________________ CM . . . . Volume IX Number 17 . . . . April 25, 2003



Ann Ewan.
Saskatoon, SK: Thistledown Press, 2002.
516 pp., pbk., $15.95.
ISBN 1-894345-45-2.

Grades 8-12 / Ages 13-17.

Review by Tom Knutson.

***½ /4


Shan could not see how deep the pit was, but she had jumped in practice, with a sword in her hand, many times before. She jumped, hit bottom, and rolled over one shoulder, coming up correctly with the sword ready. She was standing on sand. The stink was overpowering here, and she realized that it was not fox, but weasel. A weasel was trapped down here with her. "Avert," she said, remembering that weasels bring bad luck.

Moving cautiously forward, she saw movement on her right, and then a flash of colour. Red and blue!

Keeping the sword ready, she edged closer. She heard the weasel hiss a warning. Again she saw the blur of colour, and realized it was somehow attached to the weasel. She used the flat of her sword to drive the creature back, trying to trap it against the wall, not wanting to hurt it. Being used, it is, like Arkanan use Wolves, she thought. Doesn't want to be here anymore than I do.

Shan is on the verge of completing the initiation that will mark her graduation from Cub to Wolf, just as many young people before her have done for years. As warriors, compelled to be loyal to the Arkanan wizards, the Wolves of the Kunan Keir kidnap young children from among the Perin people, bring them to a central school and teach them to become Cubs, and eventually warriors. Despite failing initial physical tests due to her short-sightedness (a characteristic not detected by the Wolves), Shan is nevertheless taken from her family to begin training for a life that "will be dangerous and will probably be short." Ironically, it is this visual impairment that ultimately becomes Shan's strength.

     Beneath barren Cardy Plain lies the Firedrake, a dragon-like creature around which has been trapped a piece of the Wheel of Time. The Arkanan wizards, having earlier realized their powers of evil, discovered this key to creating eternal life. However, they still require the assistance of the Wolves as protectors, and they use their powers to maintain this relationship. But a prophecy foretells of a trio of Wolves, comprised of a madman, a wizard and a blind woman, which threatens to destroy the Firedrake and the wizards themselves, thus freeing the Perinan. The enormity of this task weighs heavily as Shan realizes that she is the blind woman.
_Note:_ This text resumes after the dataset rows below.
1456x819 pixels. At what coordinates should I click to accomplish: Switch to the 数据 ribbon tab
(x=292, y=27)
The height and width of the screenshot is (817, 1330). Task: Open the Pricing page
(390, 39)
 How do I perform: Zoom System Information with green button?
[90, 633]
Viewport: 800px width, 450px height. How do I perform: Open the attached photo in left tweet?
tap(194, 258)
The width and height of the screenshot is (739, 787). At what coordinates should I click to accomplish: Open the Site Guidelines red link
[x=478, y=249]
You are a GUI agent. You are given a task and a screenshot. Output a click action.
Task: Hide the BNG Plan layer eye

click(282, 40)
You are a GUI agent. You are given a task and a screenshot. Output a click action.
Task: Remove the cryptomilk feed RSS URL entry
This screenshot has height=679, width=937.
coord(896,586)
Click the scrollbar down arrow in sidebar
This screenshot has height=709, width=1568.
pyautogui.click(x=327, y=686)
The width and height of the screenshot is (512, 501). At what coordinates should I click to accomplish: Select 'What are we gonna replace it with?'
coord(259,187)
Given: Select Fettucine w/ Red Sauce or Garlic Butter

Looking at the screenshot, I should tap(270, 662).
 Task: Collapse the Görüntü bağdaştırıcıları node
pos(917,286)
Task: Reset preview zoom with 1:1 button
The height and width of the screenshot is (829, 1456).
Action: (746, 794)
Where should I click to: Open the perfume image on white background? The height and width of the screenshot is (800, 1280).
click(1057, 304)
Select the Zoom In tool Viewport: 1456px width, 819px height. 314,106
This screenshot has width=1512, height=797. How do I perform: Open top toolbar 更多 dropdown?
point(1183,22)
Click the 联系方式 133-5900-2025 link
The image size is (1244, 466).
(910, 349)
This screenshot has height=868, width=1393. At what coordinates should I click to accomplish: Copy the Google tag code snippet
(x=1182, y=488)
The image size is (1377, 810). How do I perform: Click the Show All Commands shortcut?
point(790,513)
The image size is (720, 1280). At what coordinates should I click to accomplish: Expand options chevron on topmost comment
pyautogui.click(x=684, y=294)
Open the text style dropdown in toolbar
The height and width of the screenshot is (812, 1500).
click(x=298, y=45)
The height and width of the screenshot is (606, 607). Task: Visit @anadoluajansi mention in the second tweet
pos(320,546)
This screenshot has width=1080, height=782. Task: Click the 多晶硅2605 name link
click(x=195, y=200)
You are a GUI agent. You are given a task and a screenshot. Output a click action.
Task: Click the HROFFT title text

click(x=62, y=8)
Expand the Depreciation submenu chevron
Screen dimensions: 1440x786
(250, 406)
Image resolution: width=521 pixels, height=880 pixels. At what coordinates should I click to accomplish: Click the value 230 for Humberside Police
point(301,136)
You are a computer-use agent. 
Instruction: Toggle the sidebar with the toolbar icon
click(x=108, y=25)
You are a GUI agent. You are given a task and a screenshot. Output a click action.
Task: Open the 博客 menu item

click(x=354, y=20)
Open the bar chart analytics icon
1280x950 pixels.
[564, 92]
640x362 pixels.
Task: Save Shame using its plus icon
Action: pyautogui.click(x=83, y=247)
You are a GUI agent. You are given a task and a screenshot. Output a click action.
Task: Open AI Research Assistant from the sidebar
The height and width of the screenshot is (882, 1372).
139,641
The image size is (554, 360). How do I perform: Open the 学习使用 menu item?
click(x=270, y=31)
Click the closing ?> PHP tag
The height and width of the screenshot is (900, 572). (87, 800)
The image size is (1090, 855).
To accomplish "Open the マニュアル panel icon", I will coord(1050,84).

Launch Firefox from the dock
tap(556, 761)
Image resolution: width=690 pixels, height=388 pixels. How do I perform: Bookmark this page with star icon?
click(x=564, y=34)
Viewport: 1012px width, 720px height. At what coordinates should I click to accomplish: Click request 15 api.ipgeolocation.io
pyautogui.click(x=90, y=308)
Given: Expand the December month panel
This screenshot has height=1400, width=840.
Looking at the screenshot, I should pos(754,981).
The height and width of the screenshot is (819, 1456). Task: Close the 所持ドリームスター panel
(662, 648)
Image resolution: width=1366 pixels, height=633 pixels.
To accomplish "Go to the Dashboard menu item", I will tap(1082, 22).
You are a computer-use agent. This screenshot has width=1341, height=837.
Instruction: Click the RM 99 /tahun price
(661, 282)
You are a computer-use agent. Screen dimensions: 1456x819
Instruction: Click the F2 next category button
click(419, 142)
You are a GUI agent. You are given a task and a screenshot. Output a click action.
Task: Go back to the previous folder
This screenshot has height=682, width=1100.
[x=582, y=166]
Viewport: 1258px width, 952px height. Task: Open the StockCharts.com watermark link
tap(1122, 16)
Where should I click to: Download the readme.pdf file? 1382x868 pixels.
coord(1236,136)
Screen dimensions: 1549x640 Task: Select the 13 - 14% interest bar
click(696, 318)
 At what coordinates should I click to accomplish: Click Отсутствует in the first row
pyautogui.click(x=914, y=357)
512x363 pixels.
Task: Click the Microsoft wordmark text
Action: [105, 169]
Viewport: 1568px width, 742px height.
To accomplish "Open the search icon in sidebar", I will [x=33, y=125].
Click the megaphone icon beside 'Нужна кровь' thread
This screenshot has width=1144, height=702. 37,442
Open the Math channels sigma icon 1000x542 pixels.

     Ann Ewan's first novel is a solid “good-versus-evil” story whose success is due to various factors. Ewan has created several plausible groups of characters (Arkanan, Perinan, Kunan Keir, Iluthians) whose conflicts and struggles move the story steadily and evenly towards a dramatic climax and satisfying resolution. Readers with a taste for action, magic and wizards will find the plot (and its subplots) engaging and lively. Quieter narrative sections, such as “storytelling,” flesh out the background material while vivid physical settings include underground mazes and rugged countryside. Ewan achieves believable character development particularly with Shan who, as a young woman in her mid-teens, is acutely aware of the characteristics that isolate her from both the world of the Perinan and the Kunan Keir. Young adults will empathize with her feelings of both inadequacy and self-discovery. Ewan's formal education in old languages is evident in the style of speech and personal and place names that contribute to the atmosphere of an epic legend.

     Firedrake's central female character will appeal to young women who are attracted to the fantasy genre, but the active battle scenes, wizardry and elements of high fantasy will draw the attention of all readers and leave them asking for more.

Highly Recommended.

Tom Knutson is a librarian with Saskatoon Public Library, Saskatoon, SK.